It was your pastoral role to which he objected - the provision of a ready-made shoulder and the invitation to cry on it should Graham Gooch and Devon Malcolm feel so inclined. Do not believe that it is only international cricketers who, according to Illingworth's Law, should keep their troubles to themselves.

Raymond - for some reason, always pronounced in the West Riding as if he were Mr Teasy-Weasy - lives by the message and moral of Fred Trueman's Third Epistle To Anybody Who Will Listen. The First ('fast bowlers are not what they used to be'), and the Second ('cricket is a sideways game') are better known. But the Third is by far the most philosophically important.

So I say unto you - yea though thou may be struck by the ball and even though it

be in a tender place, rub the bruise not. For to rub the bruise is to admit hurt.

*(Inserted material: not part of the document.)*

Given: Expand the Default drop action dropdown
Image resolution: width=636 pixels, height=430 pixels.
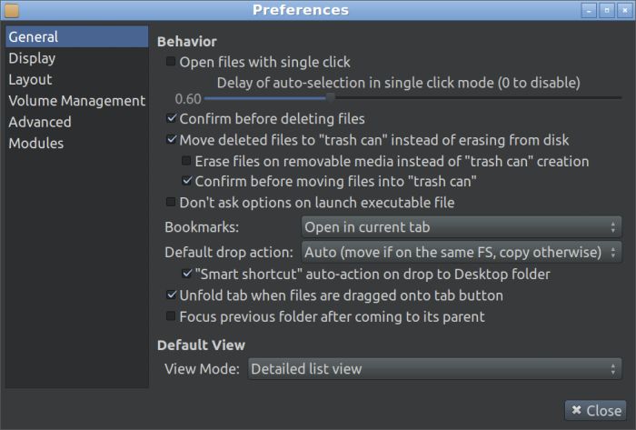Looking at the screenshot, I should pos(461,252).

And to admit hurt is to comfort him that struck thee. Lo it is written, never give the bugger any satisfaction.

It is that sort of attitude that made Mr Illingworth England's most successful post-war cricket captain. And you cannot expect him - just as it has been forbidden the use of effete sun-glasses and decadent mobile telephones - to have you wandering around the dressing room muttering about loving neighbours, forgiving enemies and turning other cheeks. It was when he overheard you telling Graeme Hick to put his faith in an all-powerful, all-knowing, all-merciful supreme being that he decided that you had to go. It was the 'all-merciful' that gave you away. He realised that you were not talking about him.

On the evidence, Mr Illingworth's undoubted - and much caricatured - high opinion of himself seems wholly justified. New Zealand were not the strongest side to visit England since Don Bradman's all-conquering Australians came here in 1948. But the style, as much as the size, of our victory gives much hope for the future.

Most of the players shaved before the match began. Mike Atherton either left his watch in the dressing room or sent it back to the advertising agency. England looked like a cricket team that was concentrating on cricket. The mark of Illingworth is upon them.

Raymond Illingworth is cricket's great utilitarian. If - as would be no more than justice - he becomes a peer, his motto would be 'concentrate on the essential'. The only miracle he needs is Robin Smith looking comfortable against spin bowling. I doubt if you can provide that. Like sun-block on cloudy days, you were unnecessary. So you had to go.

God bless,

Roy Hattersley

(Photograph omitted)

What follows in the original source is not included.